Thin winter cereals will need tender loving care
Backward winter cereals will need intensive care this spring to encourage early growth and keep thin struggling crops free of disease.
Growers should be looking to encourage plants to tiller, applying early fertiliser to replace nutrients washed away by heavy rains and watching out for early mildew and septoria.
Agronomists are advising measures to promote tillering so single plants produce multiple grain ears to try and make up for poor establishment and slow growth in cold and wet soils.
They say farmers have a narrow window until the end of tillering in early April to try and repair the damage from one of the worst autumn drilling seasons on record.
“Don’t sit back, get out there and assess how backward your crops are.

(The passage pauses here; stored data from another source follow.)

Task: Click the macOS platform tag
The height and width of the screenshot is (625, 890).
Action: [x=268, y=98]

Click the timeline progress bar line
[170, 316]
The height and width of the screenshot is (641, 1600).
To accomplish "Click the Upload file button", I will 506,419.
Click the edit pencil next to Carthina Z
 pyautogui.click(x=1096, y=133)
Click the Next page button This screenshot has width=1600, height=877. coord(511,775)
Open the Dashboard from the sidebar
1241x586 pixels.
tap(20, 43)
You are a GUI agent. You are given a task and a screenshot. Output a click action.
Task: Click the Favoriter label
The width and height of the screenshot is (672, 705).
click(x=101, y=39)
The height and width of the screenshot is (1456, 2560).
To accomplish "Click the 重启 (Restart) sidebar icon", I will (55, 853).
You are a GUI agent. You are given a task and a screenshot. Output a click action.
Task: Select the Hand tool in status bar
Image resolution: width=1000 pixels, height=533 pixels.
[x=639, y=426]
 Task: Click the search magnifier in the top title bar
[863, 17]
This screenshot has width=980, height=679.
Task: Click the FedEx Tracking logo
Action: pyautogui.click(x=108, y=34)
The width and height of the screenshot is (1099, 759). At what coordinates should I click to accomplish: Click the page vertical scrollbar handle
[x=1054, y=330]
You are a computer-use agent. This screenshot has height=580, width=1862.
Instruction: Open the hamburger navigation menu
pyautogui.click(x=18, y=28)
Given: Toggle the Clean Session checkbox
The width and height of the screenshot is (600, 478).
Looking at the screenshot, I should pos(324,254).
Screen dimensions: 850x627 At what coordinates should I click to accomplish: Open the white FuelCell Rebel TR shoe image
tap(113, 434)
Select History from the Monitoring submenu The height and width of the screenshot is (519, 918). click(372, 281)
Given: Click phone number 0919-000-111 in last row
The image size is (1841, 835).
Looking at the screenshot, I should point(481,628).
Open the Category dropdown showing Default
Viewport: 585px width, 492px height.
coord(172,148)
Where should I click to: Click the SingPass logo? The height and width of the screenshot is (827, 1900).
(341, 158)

Growers can not afford to stick to plan A in a season like this – they must have a plan B,” Dick Neale, technical manger with adviser Hutchinsons, told Farmers Weekly.
He warns many wheat and barley crops drilled in late autumn have shown poor growth, with some cereal plants showing only two to three leaves and no tillers.
If crops are down to 200 stems/sq metre with no tillers it is necessary to encourage tillers to produce a minimum of 400 ears for a viable crop, he says.
Mr Neale suggests an early-tillering growth regulator could be applied close to 20 February or when there is active growth to induce tiller buds to burst. He advises a product such as Moddus (trinexapac-ethyl).
This could be before a more traditional T0 fungicide spray applied towards the end of tillering, which can be reached any time from 20 March onwards. Other advisers say it could be applied with the T0 spray when warm growing weather is more guaranteed.
Brian Ross, technical manager at Frontier, emphasises the need to encourage rooting and tillering using foliar phosphate for root development and a growth regulators like Moddus or Canopy (mepiquat + prohexadiore) to promote tiller production.
He suggests earlier-than-normal nitrogen dressings, if land conditions allow, to top up nutrient-deficient soils, applied in small amounts to avoid leaching.
“We need to get the plant to take up nutrients and that will mean applying a little nitrogen regularly to produce consistent growth,” says Mr Ross from his base at Diss in Norfolk.
Crop consultant Andrew Cotton emphasises the need for plant nutrients on the heavy land farms he covers in Buckinghamshire and east Berkshire.
“When conditions allow I would advise early nitrogen and sulphur to encourage as much growth as possible,” he says.
Poor tillering and shallow rooting will increase the effect of diseases such as septoria, mildew and rusts, and growers should be watching for any early signs of these developing, he advises.